Monday, July 30, 2012

Sharing Secrets

on pop theology, philosophy, theology, culture, pop culture, christianityby Josh Kiel

In the course of life we accumulate a set of experiences that shape the way we interpret our lives. When interacting with each other we use these experiences to relate.  We build understanding through our shared relationships. At the same time, there are some things that we keep entirely to ourselves. Secrets, those experiences which we’d rather not share and that we’d rather not have others know we’ve experienced at all. 

I’m of the opinion that we can’t ever fully understand another human being. Since we’re all unique individuals it is absurdly hard to come close to a full understanding of each other. This often leads to a sense of loneliness stemming from the knowledge that we neither can understand another or be fully understood. If that statement depresses you, I’ve included a picture of a puppy.

Part of my weekly routine includes a visit to the PostSecret website which offers the opportunity to momentarily, but profoundly bridge that gap of understanding between myself and individuals I have never and will never meet. 

For those of you who are unfamiliar with PostSecret, it’s essentially a community art project where people decorate and mail a postcard containing one of their secrets to organizer Frank Warren of Maryland who puts them up on his site for the entire world to see and consume. Suffice to say, I'm a fan. 

On this one site I can view other peoples interpretations of life events they have not been comfortable sharing with those closest to them and it gives me a slight approximation to the emotional experience that they must have felt. The most powerful moments come when I read secrets that I identify with so strongly that I might as well have written them. In essence, they are my secrets experienced in some form or manner by another human being. Whether the subject matter is funny or sad, shallow or profound, there is something powerful in seeing someones innermost thoughts put on display after being hidden from all others.

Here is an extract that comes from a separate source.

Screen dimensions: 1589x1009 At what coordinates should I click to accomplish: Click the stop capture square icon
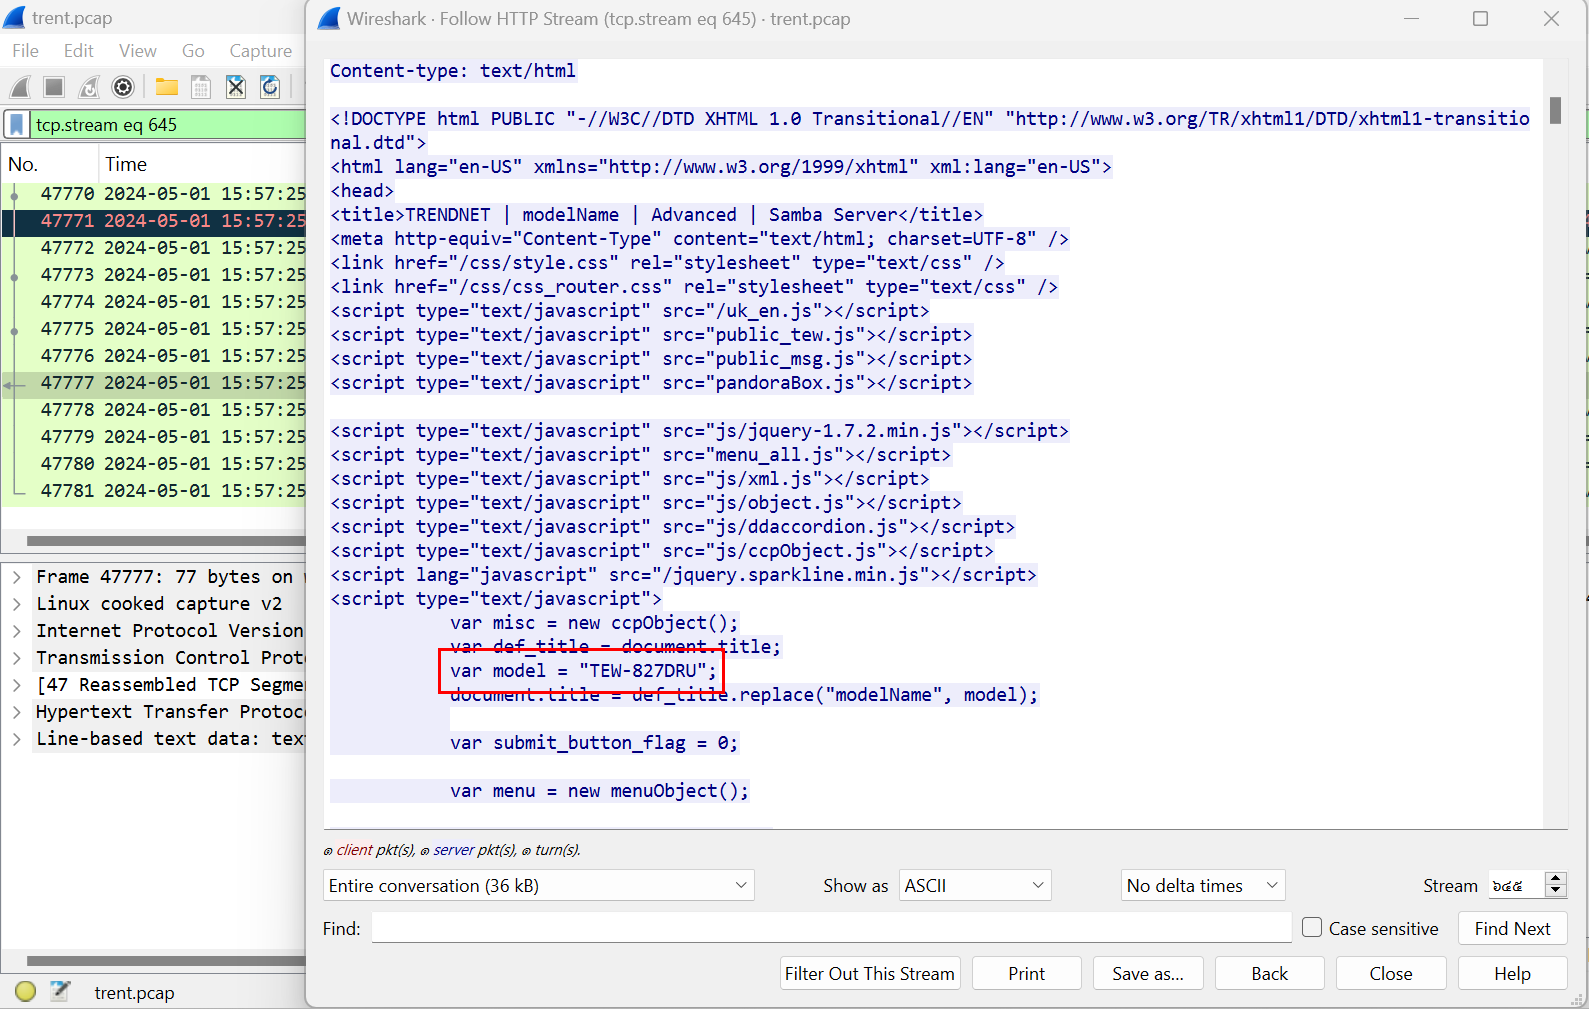tap(54, 87)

For many people, myself included, there is a hazy line in differentiating whether we hide our secrets or whether our secrets hide us. Often in order for me to share a secret, a real secret, I need to have a half dozen beers in my system and even then the sharing is very calculated. 

To so many of us our secrets are sacred. They are the parts of our lives that we'd rather not have define us, but do anyways. From my own experience they are laden with regret and embarrassment that I expect would elicit a negative reaction from the people that I know. Basically secrets create a prison made out of the expected reactions of others, we bind ourselves in based on our expectation of their judgment.

When a secret is finally shared it can be liberating. From my own experience what I seek in sharing secrets is two-fold: first, to no longer carry that secret by myself and second, validation that I am not alone as a flawed human being. PostSecret allows me the second half of that experience with no risk to myself. 

In viewing a few dozen secrets of strangers each week I inevitably find a few secrets to which I fundamentally identify. In that moment there is an understanding and connection with another human being that I cannot deny. I know that I am not only validated, but so are they and if that particular secret is validated then there's the probability that my other secrets are too. 

At the end of the day it serves to quell my angst that in experience as a human being trying to find my way through this world I have not made myself irredeemably flawed to the point that another person could not understand me.

When I'm done looking through the secrets on the site for a given week I often feel relief. It serves as an exercise in empathy both towards myself and towards others which reminds me that while we don't always understand each other completely, there are still people out there who can understand and identify with my specific emotions and experiences that we process. 

This helps me feel more connected not only to anonymous people on the internet, but also to the people in my own life who probably have the same secrets as me, but try and hide them as much as I hide mine. It also makes me wonder how well we could understand each other if we'd just be honest with each other. Now if only I were artistic enough to create a handmade postcard...


  1. Secrets are such a weird thing. I believe we all have things that we're ashamed of, but society tends to place these things in a hierarchy where we as individuals can look at others and say "well at least I didn't do THAT" and subsequently feel better about ourselves. That mentality is the exact opposite of what Jesus preached in the Gospels, but I don't know a single person that's exempt from thinking that way, myself included. In the end I don't think it will matter much (relatively speaking), and that's the beauty of a spirituality based on forgiveness.

  2. I think there's a fear of that hierarchy certainly. At the same time, if that forgiveness you mentioned is supposedly available now, there is a certain amount of liberation that comes in revealing your secrets. I think, at its best, Post Secret or something like it can give us a window into the relief of knowing that we aren't alone. One of the most important things I've realized as I've grown up is that everyone is broken and everyone is making it up as they go along. I think honestly telling our secrets helps everyone to communally share that brokenness, which in turn fosters humility, which fosters worship and a lot of other good things.